Individuals are quite often very happy to work in the physical sciences because they don’t have to have anything to do with anything that has a very strong counter-emotion. They duck on such a thing.

The only real liability to an individual in auditing is not counter thought but counter-emotion. Some auditors, for instance, are scared to run grief; they just won’t run grief off a preclear, and that is that. They just don’t want any of it. They know that a counter-emotion will hit them on it.

What are people afraid of? The auditor is not afraid that the preclear is going to get up off the couch and hit him over the head with a brickbat. And he is not really going to be terribly afraid, unless he has a bad engram on the subject, that the preclear has thoughts about him.

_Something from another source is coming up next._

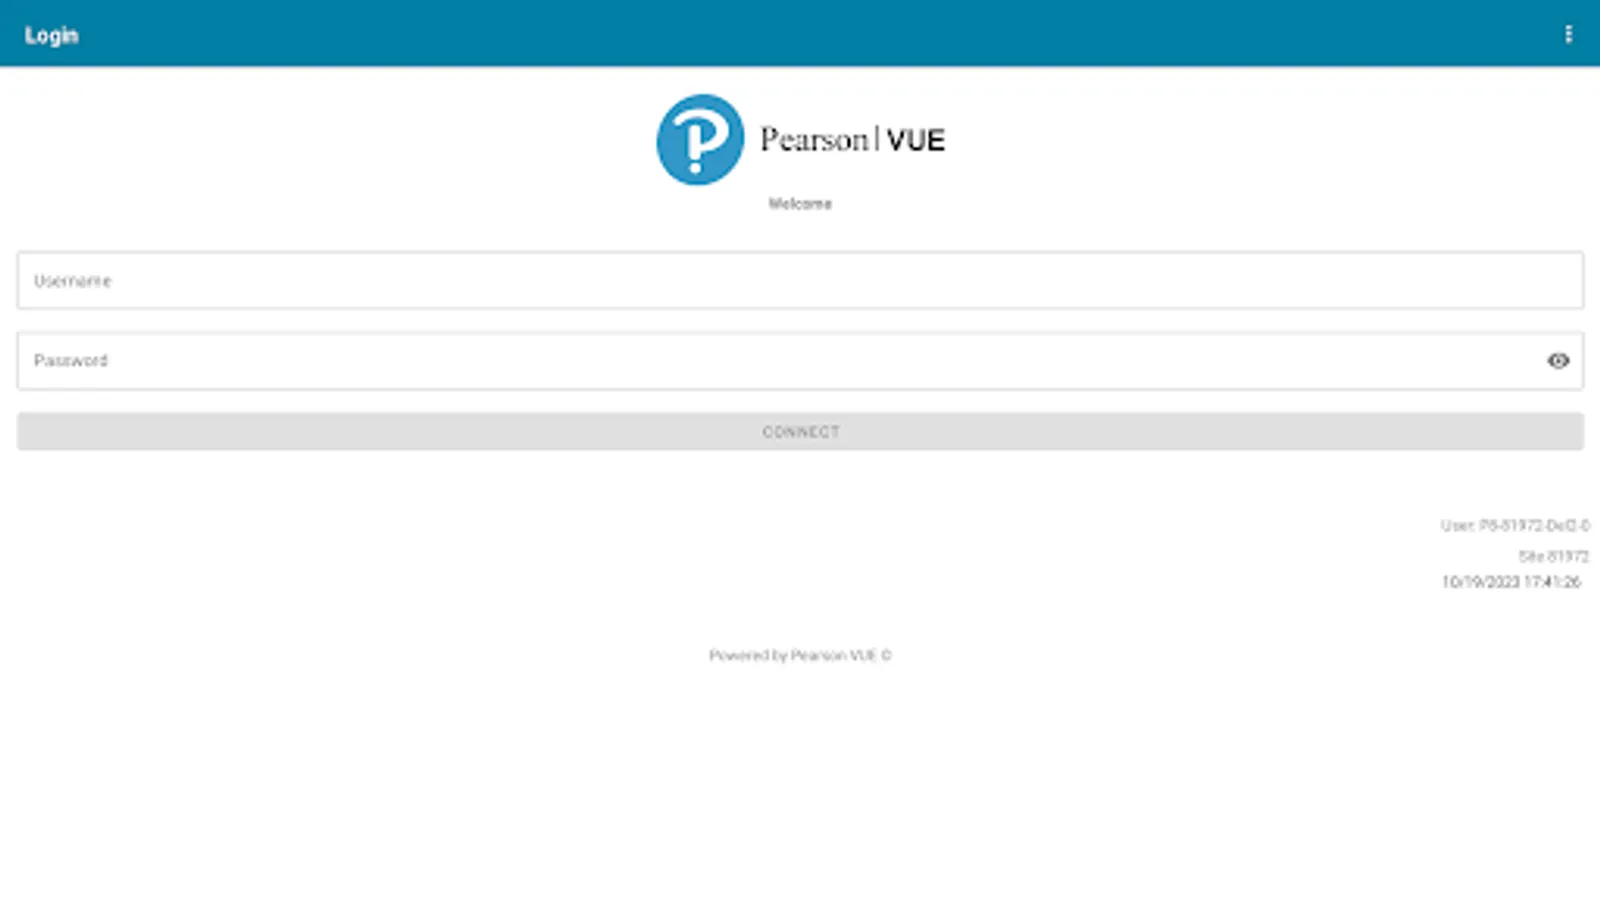This screenshot has height=900, width=1600.
Task: Click the Welcome text under the logo
Action: 800,203
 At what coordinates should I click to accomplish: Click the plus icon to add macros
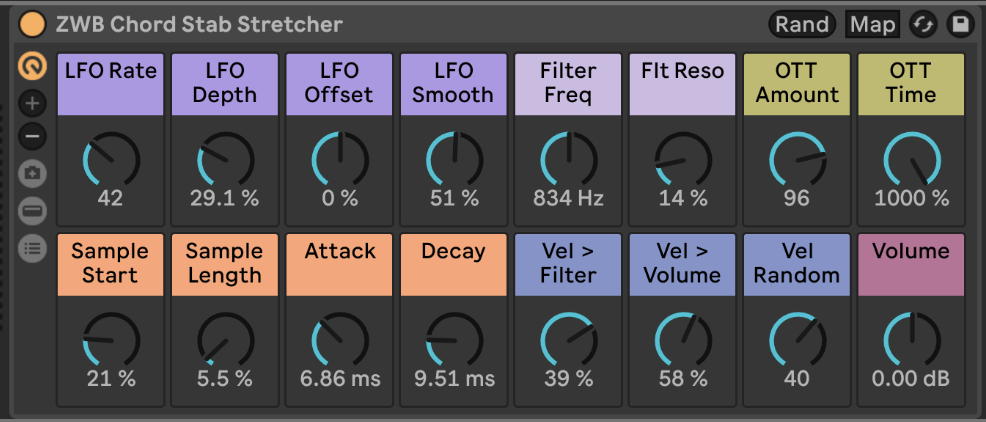[x=32, y=103]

By the way, there is a whole psychotherapy that has to do with a psychiatric psychosis where the psychiatrist says, “Now, you’re thinking about me, aren’t you? You’re doubting me, aren’t you?” And they are only happy when they can get the patient to think or doubt or something.

But what are people in the world at large afraid of? When I say “afraid,” that is right on that hysterical band, isn’t it? What don’t they want to face in the society around them? Nine times out of ten, when you say “Well, you don’t like the feel of somebody being angry. What don’t you like about somebody being angry?” they give you a lot of explanation about it, but what it is, is that they don’t like the “feel” of it. And they don’t like the feel of somebody being scared.

It has been said that dogs can smell people who are scared. You know as auditors that you can smell somebody who is scared, because people get very scared sometimes. But there is something more than that; it is just an impact.

All available recordings of this lecture end abruptly as this point. We have been unable to locate any recording or transcript for the few minutes of lecture that are missing.